Yeah, I'm hearing this from my users again as well. Looks to happen with timeouts and retries, same as my first email.

http://twitter.com/josephcolon/status/1484146426
http://twitter.com/josephcolon/status/1484146432

plus a few more, some for that user and some for others.

I've increased my posting timeout in code, but I've also filed a bug, since I'd expect Twitter's duplicate detection code to catch these cases.

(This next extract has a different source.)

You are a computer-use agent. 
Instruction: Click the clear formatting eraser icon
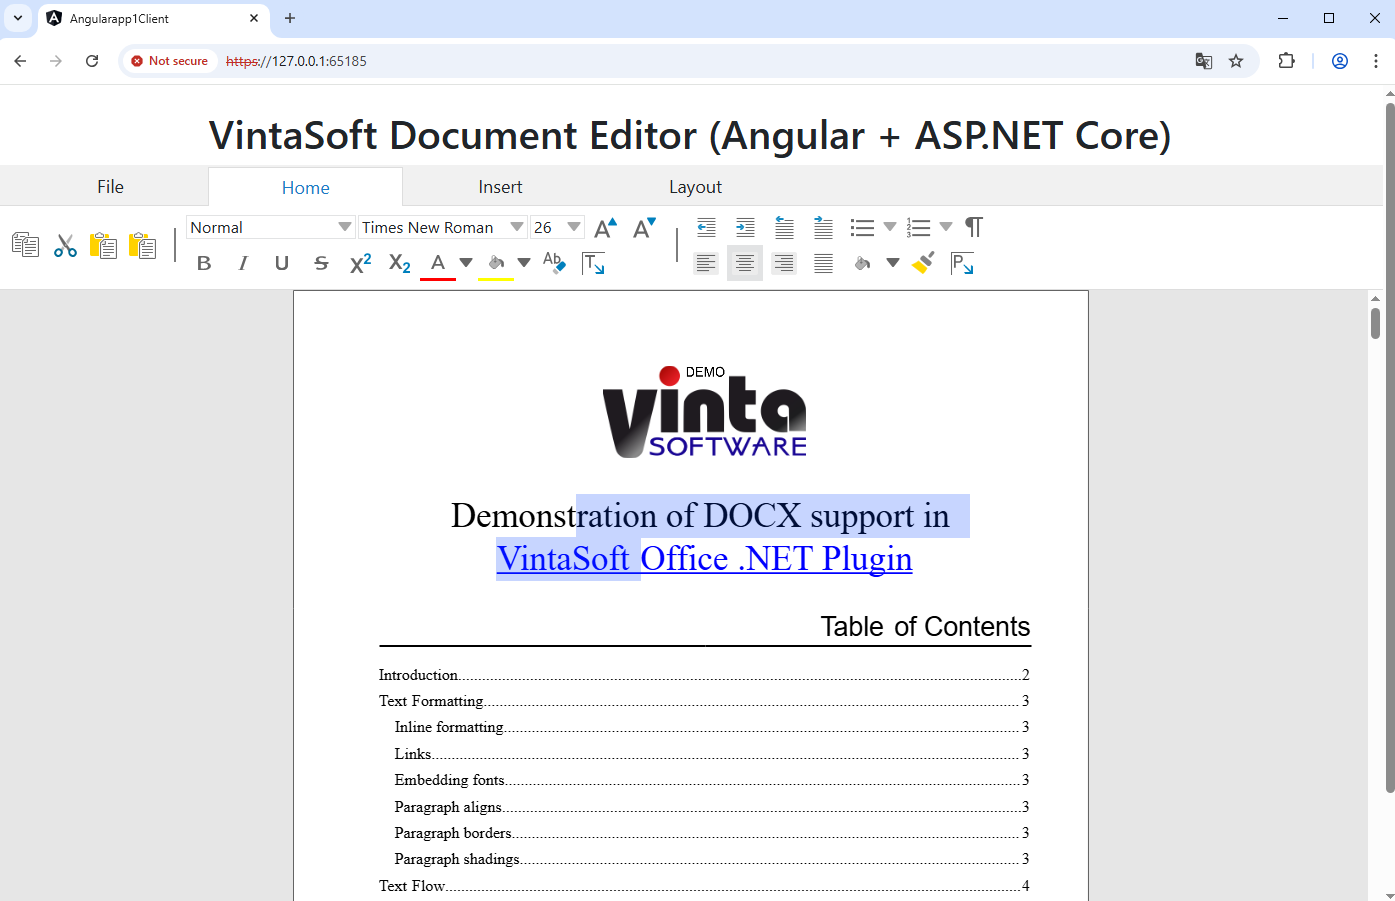tap(554, 263)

http://code.google.com/p/twitter-api/issues/detail?id=440

--Eric

On Apr 9, 2009, at 3:01 PM, Chad Etzel wrote:


Reviving old thread:

Seeing duplicates again, and now have examples:

http://twitter.com/ryanashleyscott/status/1485237579
http://twitter.com/ryanashleyscott/status/1485239348

same exact content, as far as i can tell, posted back-to-back by the user.

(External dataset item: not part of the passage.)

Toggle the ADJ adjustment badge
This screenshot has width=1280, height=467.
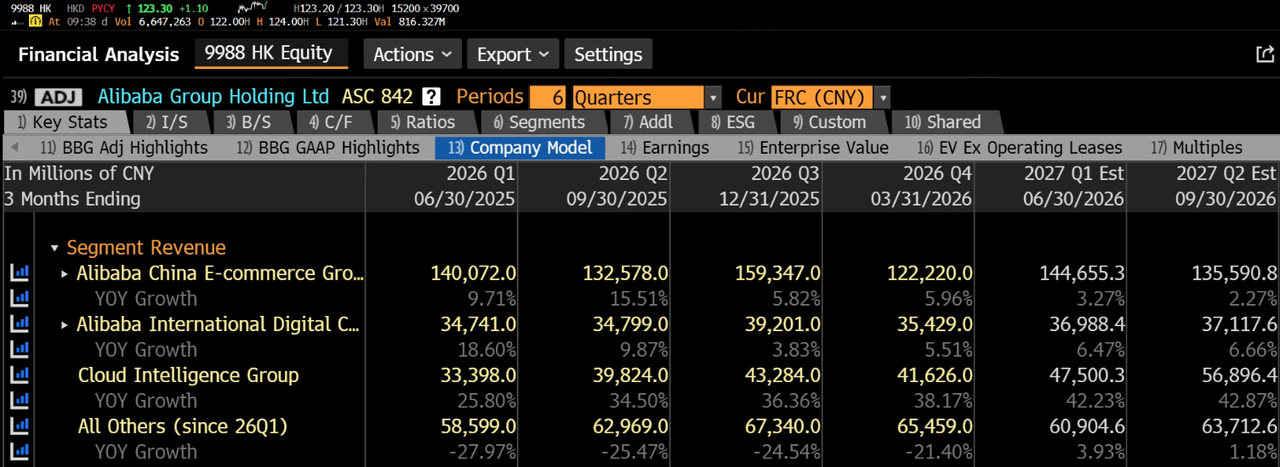click(x=60, y=97)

...apparently TweetGrid is scary :)

-Chad

On Thu, Apr 2, 2009 at 6:15 PM, Eric Blair <eric.s.bl...@gmail.com> wrote:

That's what I was expecting to see. However, I have a user who's
update made it to his timeline twice. I see that we sent the request
twice, 5 seconds apart, because the first one didn't complete. The
second request returned successful.

The user's timeline is protected, but the messages are id 1440033342
and 1440033271. I log the ids of successful posts and, in my logs, I
see the higher id (1440033342).

--Eric


On Apr 2, 2009, at 6:03 PM, Doug Williams wrote:

If your application tries to update the status of the same account
within a short period of time, Twitter will ignore the update. As
the statuses/update method returns the status object, in the case
where the message was ignored, the previously successful update
(with the same) text will be returned.

You can confirm this behavior yourself. Try to update an account's
status with two requests back to back containing the same text:

$ curl -u user:password -d "status=test" http://twitter.com/statuses/update.xml

You will see that the first update is successful. The second request
will then return the same status as the first update (verify by id).

Doug Williams
Twitter API Support
http://twitter.com/dougw


On Thu, Apr 2, 2009 at 11:58 AM, Eric Blair <eric.s.bl...@gmail.com>
wrote:

Just got a report from one of my users that a message he posted
through our app made it through to his Twitter timeline twice. Looking
at our server logs, I can see that when he posted, we got a timeout
from Twitter and successfully tried to repost. My guess is that the
timed-out post actually went through, as did our report.

We don't want to be hitting Twitter with duplicate posts, which is why
we're careful about when we retry. However, I've seen references to
Twitter filtering out duplicates, so I was under the impression that
Twitter would detect and reject the repost message in this case. [1]

[1]: 
http://groups.google.com/group/twitter-development-talk/browse_thread/thread/fdaf7454be8f9006/acc53333323f664a?lnk=gst&q=duplicate#acc53333323f664a

Am I understanding this correctly or should I be more concerned about
duplicate posts making it through my retry code?